**Parts of the exercise:**
a) Please transcribe the Biltmore forestry passage from "During his fourteen-year" up to and including "created forestry schools.".
b) Go on with the Biltmore forestry passage, beginning right after its last sentence.

**Excerpted text:**
--*--

After planting white pine on several hundreds of acres of former agricultural fields, Olmsted recognized that a trained forester was needed to manage and expand the reforestation project. Gifford Pinchot served as chief forester at the Biltmore Estate between 1892 and 1895, when he left to pursue a career as a consulting forester, and after 1898, as the chief of the federal government's Division of Forestry, later known as the U.S. Forest Service. To find a successor who boasted a thorough training in scientific forestry, it was necessary to look to Europe. A German, Dr. Carl Alwin Schenck, was hired to manage the over 100,000-acre estate. Shortly thereafter, Vanderbilt acquired an additional 120,000 forested acres of what is now the Pisgah National Forest.

During his fourteen-year tenure at Biltmore, Schenck transformed vast tracts of exhausted farm land into productive forests by experimenting with plantations of both hardwoods and conifers. Parallell to his duties on the estate, he administered the first U.S. educational program in the field, the Biltmore Forest School, between 1898 and 1913. The curriculum lent an emphasis to practical experience and hands-on skills, relying on the very few North American textbooks that were available, such as Schenck's own published lectures and Romeyn B. Hough's American Woods. By the time it ceased operation, the Biltmore Forest School had produced nearly 400 graduates, who accounted for three-quarters of all the trained foresters in the U.S. at the time. By then, established universities such as Cornell, Minnesota, and Yale had created forestry schools.

--*--

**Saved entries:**

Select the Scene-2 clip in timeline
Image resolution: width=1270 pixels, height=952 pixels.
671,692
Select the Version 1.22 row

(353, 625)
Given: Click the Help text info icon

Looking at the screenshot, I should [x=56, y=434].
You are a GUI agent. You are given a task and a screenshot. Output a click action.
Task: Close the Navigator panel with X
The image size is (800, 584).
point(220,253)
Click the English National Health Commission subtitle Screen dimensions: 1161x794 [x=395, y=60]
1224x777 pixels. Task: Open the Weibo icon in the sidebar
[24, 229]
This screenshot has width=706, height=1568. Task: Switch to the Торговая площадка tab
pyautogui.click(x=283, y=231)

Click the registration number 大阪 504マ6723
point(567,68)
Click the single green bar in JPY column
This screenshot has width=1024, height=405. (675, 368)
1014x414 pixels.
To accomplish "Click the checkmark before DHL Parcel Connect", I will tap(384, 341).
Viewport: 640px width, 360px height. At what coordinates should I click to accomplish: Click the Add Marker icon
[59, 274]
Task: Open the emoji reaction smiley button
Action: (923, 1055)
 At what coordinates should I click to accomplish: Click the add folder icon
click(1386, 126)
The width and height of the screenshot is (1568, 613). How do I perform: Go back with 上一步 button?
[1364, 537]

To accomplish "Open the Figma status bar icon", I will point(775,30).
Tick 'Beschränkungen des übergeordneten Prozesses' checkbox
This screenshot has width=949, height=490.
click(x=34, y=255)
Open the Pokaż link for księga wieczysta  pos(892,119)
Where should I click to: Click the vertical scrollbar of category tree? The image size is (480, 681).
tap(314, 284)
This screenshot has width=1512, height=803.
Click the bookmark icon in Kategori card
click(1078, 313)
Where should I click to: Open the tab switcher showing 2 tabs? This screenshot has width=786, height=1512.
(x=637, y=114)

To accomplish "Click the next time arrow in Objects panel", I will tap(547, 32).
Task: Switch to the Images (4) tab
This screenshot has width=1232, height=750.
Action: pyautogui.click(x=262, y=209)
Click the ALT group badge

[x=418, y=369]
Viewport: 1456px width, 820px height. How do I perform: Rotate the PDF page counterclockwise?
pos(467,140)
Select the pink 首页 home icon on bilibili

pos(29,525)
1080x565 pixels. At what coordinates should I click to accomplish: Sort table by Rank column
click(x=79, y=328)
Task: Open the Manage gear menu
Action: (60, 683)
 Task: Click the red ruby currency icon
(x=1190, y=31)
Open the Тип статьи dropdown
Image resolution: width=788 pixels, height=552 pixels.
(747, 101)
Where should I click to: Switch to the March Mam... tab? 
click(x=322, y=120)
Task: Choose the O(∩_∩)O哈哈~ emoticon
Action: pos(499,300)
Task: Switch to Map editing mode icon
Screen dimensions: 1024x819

--*--

**Solved tasks:**
a)
During his fourteen-year tenure at Biltmore, Schenck transformed vast tracts of exhausted farm land into productive forests by experimenting with plantations of both hardwoods and conifers. Parallell to his duties on the estate, he administered the first U.S. educational program in the field, the Biltmore Forest School, between 1898 and 1913. The curriculum lent an emphasis to practical experience and hands-on skills, relying on the very few North American textbooks that were available, such as Schenck's own published lectures and Romeyn B. Hough's American Woods. By the time it ceased operation, the Biltmore Forest School had produced nearly 400 graduates, who accounted for three-quarters of all the trained foresters in the U.S. at the time. By then, established universities such as Cornell, Minnesota, and Yale had created forestry schools.

b)
Nevertheless, the southeastern region of the United States continued to draw students, Forest Service employees, and forward-thinking entrepreneurs. The Urania Lumber Company in Louisiana began fostering forestry research in the 1910s, cementing long-lasting ties with Yale and the Forest Service. Urania Lumber gained a reputation as one of the earliest lumber enterprises to incorporate reforestation and sustained-yield measures in its forest management policy. While a professor of forestry at Cornell University, Yale graduate Arthur Bernard Recknagel led field trips to South Carolina during the years 1928 to 1934. Known as "the Appalachian Station" in its early years (1921-1934), the U.S. Forest Service's Southeastern Forest Experiment Station - which served North Carolina, South Carolina, northern Georgia, Virginia, West Virginia, eastern Kentucky, and eastern Tennessee - was based in Asheville, North Carolina.

In 1929, the North Carolina State College of Agriculture and Engineering (now N.C. State University) hired Dr. Julius V. Hofmann to set up a forestry program. One of Hofmann's immediate goals was to acquire some forestland for laboratory, research, and demonstration purposes. Unable to secure funding from the university or the state government, Hofmann determined that land would have to be purchased on a self-liquidating basis. Along with some trustees of the college, he incorporated the North Carolina Forestry Foundation to manage and develop a number of tracts of woodlands in the state, including 80,000 acres near the coast that became known as the Hofmann Forest. The Foundation sold timber from the school forest to various timber and paper companies, primarily the Halifax Paper Company of Roanoke Rapids, North Carolina.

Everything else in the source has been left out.